## [Document]
[start]
Russia-Ukraine crisis

Ukraine pleads for total Russian energy ban, braces for assault in the east and south

Ukraine pleads for total Russian energy ban, braces for assault in the east and south

BUCHA'S DEAD. A funeral service employee looks at bodies of civilians, collected from streets to local cemetery, as Russia's attack on Ukraine continues, in the town of Bucha, outside Kyiv, Ukraine April 6, 2022.

Oleg Pereverzev/Reuters

(2nd UPDATE) 'Sanctions against Russia must be ruinous enough for us to end this terrible war,' Andriy Yermak, head of Ukraine's presidential office, says

LVIV, Ukraine – Ukraine stepped up calls on Thursday, April 7, for financial sanctions crippling enough to force Moscow to end the war as its officials rushed to evacuate civilians from cities and towns in the east before an anticipated major Russian offensive there.

The democratic world must stop buying Russian oil and cut off Russian banks from the international finance system, President Volodymyr Zelenskiy said, adding that economic concerns should not come above punishment for civilian deaths that Ukraine and many of its Western allies have condemned as war crimes.

“Once and for all, we can teach Russia and any other potential aggressors that those who choose war always lose,” Zelenskiy said in an address to the Greek parliament. “Those who blackmail Europe with economic and energy crisis always lose.”
[end]
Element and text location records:
[start]
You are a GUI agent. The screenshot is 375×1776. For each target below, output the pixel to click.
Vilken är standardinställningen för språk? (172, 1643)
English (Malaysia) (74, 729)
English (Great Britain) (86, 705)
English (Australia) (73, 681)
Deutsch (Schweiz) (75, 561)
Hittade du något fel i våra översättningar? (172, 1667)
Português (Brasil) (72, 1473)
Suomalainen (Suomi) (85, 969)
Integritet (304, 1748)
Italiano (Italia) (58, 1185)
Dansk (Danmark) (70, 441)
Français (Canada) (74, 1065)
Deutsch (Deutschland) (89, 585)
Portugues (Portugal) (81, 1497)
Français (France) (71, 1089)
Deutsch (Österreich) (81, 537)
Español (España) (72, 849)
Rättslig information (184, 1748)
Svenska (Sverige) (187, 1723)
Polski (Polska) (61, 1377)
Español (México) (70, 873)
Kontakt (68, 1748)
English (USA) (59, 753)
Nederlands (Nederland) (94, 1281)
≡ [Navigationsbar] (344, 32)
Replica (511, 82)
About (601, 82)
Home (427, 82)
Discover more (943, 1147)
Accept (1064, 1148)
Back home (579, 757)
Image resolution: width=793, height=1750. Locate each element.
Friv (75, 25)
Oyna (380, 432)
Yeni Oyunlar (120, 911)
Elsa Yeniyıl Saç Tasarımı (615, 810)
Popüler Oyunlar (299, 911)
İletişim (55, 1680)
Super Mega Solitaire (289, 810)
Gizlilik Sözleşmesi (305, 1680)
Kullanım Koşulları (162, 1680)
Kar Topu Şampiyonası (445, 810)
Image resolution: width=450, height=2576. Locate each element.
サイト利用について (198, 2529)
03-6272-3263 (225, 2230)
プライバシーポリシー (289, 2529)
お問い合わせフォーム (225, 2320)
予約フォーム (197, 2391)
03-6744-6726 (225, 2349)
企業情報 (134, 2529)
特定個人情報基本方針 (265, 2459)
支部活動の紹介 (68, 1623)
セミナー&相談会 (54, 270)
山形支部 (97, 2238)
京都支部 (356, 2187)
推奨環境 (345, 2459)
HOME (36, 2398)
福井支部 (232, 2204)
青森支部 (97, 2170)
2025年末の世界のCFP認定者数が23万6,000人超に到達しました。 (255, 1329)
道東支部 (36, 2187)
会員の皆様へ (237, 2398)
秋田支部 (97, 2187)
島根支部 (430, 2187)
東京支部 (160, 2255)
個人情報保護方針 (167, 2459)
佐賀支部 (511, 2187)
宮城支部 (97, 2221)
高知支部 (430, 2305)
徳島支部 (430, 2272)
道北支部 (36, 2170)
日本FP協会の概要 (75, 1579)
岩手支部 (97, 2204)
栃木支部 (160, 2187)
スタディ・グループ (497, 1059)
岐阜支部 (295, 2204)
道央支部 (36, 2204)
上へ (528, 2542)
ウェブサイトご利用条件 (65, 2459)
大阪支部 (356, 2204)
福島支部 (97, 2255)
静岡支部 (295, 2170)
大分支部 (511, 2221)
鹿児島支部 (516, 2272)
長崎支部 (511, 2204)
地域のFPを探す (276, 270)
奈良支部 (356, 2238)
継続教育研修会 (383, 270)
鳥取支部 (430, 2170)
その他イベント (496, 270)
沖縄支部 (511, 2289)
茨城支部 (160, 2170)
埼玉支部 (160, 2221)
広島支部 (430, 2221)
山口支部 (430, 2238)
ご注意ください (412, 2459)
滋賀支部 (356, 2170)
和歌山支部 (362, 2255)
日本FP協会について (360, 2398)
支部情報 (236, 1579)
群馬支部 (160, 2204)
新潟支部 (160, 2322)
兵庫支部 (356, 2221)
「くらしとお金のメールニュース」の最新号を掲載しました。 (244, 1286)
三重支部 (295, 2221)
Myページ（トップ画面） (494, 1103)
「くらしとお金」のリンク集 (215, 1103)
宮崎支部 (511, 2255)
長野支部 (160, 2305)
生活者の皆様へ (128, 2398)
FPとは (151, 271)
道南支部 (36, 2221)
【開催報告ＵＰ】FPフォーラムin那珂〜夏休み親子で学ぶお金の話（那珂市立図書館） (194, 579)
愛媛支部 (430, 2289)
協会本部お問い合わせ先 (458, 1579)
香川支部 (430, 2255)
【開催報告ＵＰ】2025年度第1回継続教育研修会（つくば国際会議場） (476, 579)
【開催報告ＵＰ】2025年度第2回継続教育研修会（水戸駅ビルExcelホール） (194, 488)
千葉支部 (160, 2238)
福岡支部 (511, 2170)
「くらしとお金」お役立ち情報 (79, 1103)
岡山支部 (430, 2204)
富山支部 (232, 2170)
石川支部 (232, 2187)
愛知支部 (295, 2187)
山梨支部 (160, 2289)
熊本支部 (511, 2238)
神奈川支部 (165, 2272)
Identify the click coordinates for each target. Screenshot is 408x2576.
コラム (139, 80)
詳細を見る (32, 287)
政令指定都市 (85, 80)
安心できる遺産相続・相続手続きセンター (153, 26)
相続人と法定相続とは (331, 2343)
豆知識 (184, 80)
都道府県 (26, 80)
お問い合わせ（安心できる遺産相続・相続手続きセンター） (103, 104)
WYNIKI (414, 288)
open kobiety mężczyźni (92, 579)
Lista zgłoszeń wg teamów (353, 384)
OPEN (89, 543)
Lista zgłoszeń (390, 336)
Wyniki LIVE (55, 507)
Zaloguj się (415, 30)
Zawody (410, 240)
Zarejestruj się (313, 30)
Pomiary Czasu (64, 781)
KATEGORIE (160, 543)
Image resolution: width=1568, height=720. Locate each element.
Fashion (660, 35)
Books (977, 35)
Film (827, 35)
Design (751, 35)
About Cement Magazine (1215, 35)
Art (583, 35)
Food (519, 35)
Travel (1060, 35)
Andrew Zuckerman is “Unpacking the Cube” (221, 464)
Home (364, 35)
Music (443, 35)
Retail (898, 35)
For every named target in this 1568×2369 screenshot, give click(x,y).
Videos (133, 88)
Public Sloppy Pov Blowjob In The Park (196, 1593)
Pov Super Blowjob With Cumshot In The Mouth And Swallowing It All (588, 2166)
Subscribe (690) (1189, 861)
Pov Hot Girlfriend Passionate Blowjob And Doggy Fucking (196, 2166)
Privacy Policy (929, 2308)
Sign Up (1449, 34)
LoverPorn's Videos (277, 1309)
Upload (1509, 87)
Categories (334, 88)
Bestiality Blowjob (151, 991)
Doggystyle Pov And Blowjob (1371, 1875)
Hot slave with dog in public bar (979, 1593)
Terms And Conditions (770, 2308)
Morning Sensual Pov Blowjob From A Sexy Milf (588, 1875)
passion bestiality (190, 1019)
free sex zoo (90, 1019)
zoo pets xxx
[end]
## [Exercise instructions]
1) For each statement about the Ukraine war article, answer yes or no depending on whether the article supports it, and quote the words that decide it. (a) The bodies of civilians in the photograph were collected from the streets to a local cemetery. (b) Zelenskiy spoke to the Greek parliament. (c) The photograph was taken in Lviv.
2) Write out the part of the Ukraine war article that opens with the words containing "BUCHA'S DEAD. A" and closes with "Russian offensive there.", and put "expected" in place of "anticipated".
The records have no connection to the text.

## [Task-by-task results]
1)
(a) Yes: "bodies of civilians, collected from streets to local cemetery"
(b) Yes: "in an address to the Greek parliament"
(c) No: "in the town of Bucha, outside Kyiv"

2)
BUCHA'S DEAD. A funeral service employee looks at bodies of civilians, collected from streets to local cemetery, as Russia's attack on Ukraine continues, in the town of Bucha, outside Kyiv, Ukraine April 6, 2022.

Oleg Pereverzev/Reuters

(2nd UPDATE) 'Sanctions against Russia must be ruinous enough for us to end this terrible war,' Andriy Yermak, head of Ukraine's presidential office, says

LVIV, Ukraine – Ukraine stepped up calls on Thursday, April 7, for financial sanctions crippling enough to force Moscow to end the war as its officials rushed to evacuate civilians from cities and towns in the east before an expected major Russian offensive there.